_Input material:_
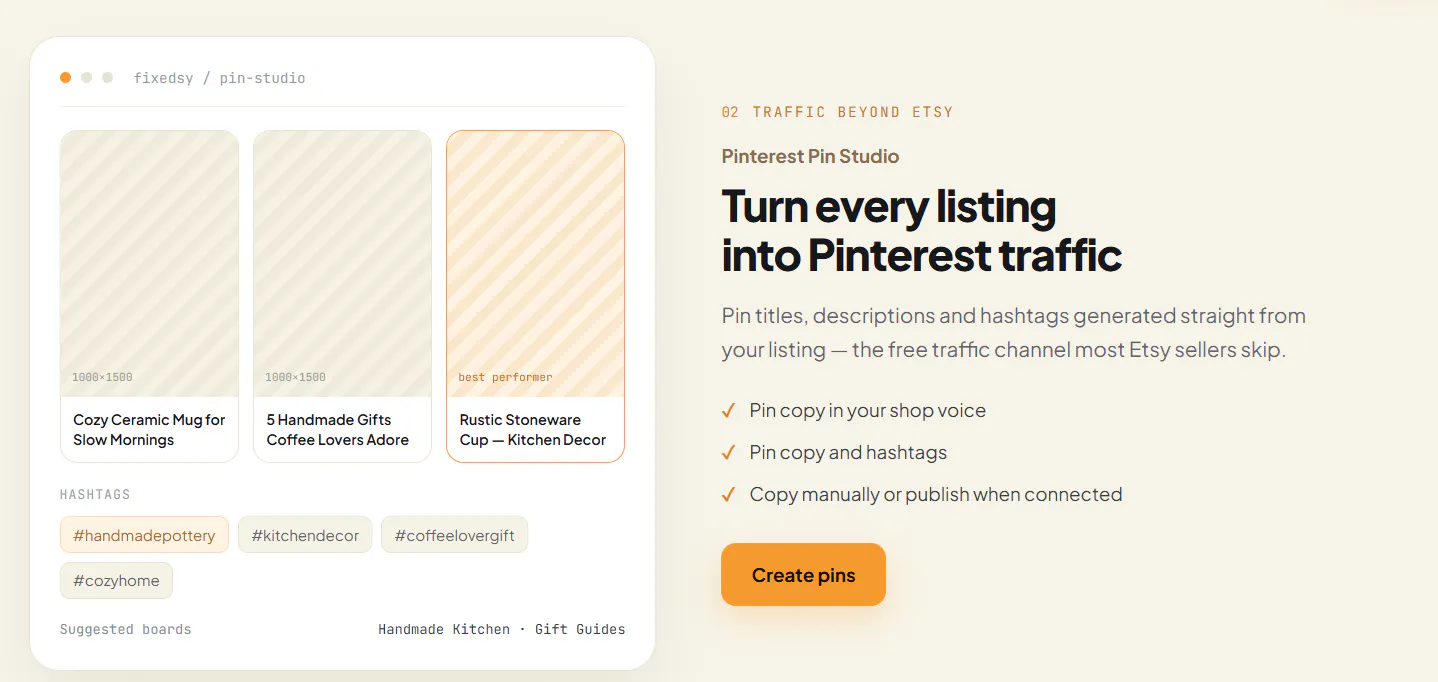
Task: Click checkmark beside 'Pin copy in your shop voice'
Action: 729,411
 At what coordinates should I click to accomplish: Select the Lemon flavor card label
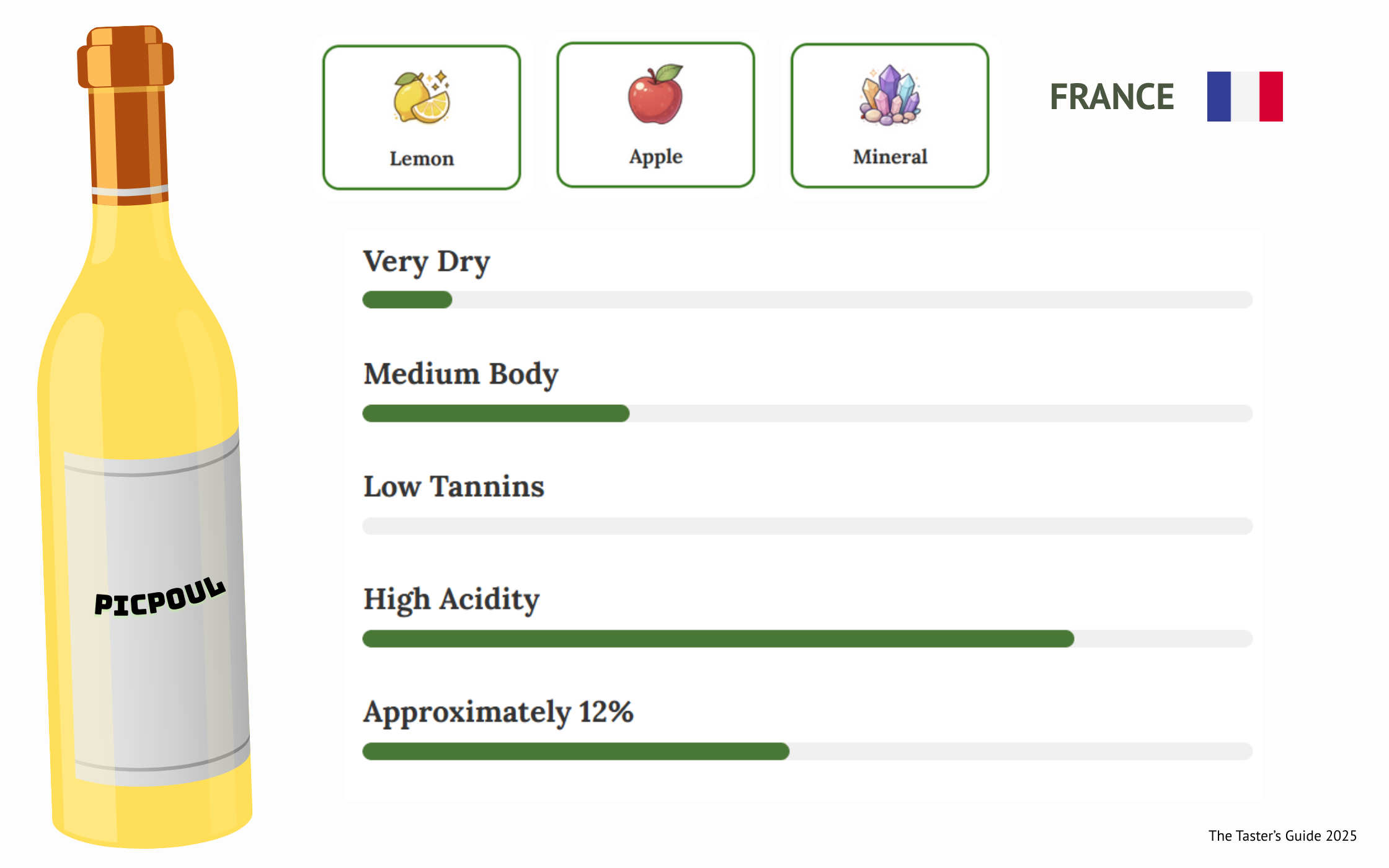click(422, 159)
==
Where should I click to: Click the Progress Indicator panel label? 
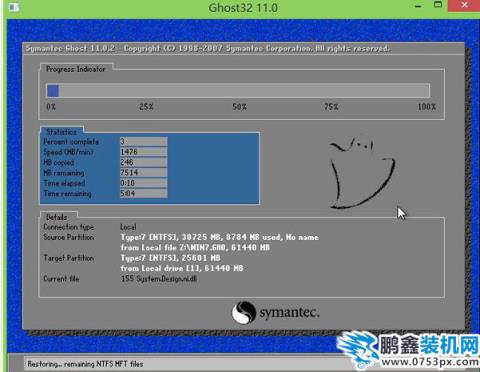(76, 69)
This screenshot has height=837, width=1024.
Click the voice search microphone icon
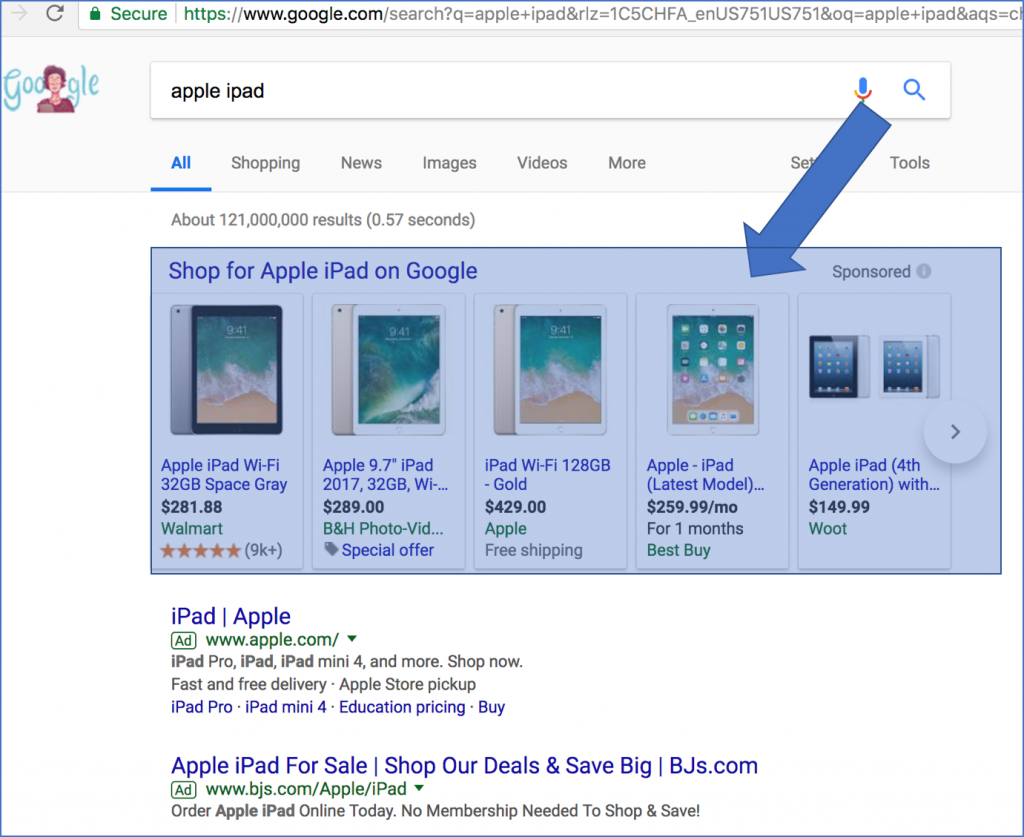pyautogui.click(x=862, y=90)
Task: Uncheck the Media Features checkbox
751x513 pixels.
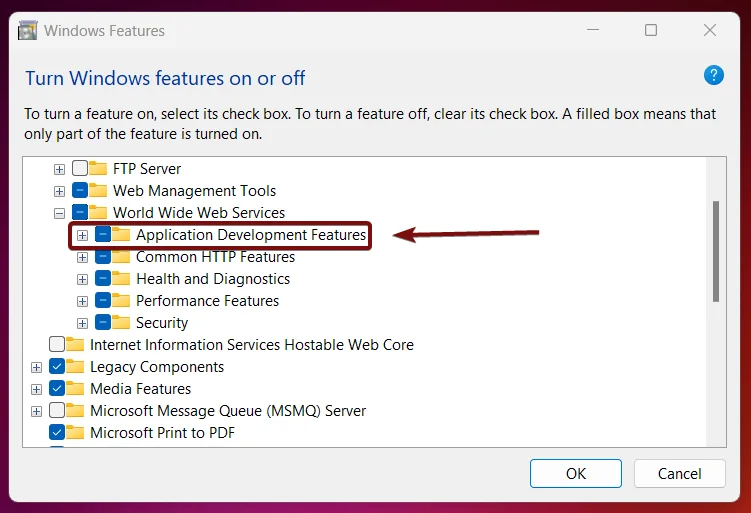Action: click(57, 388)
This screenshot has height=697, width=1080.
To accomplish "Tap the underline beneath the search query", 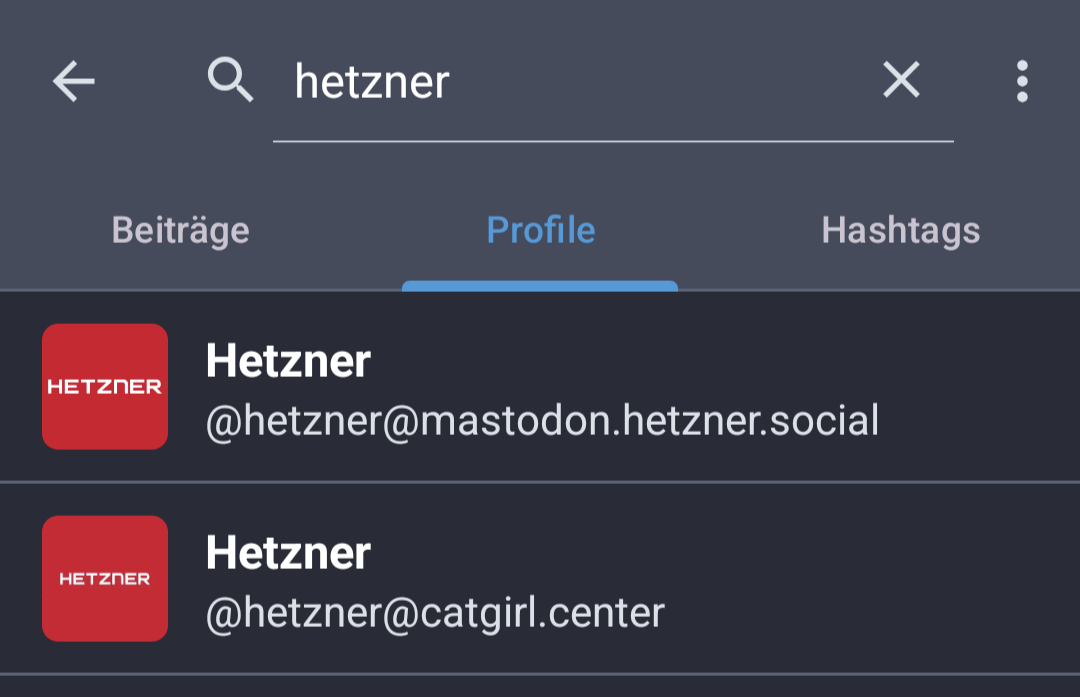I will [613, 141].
---
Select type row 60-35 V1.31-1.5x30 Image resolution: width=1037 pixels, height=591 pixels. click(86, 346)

_What the exercise asks:_ Count the lines in the records that include the word "screenshot". Report the total alone.

_Exercise solution:_ 2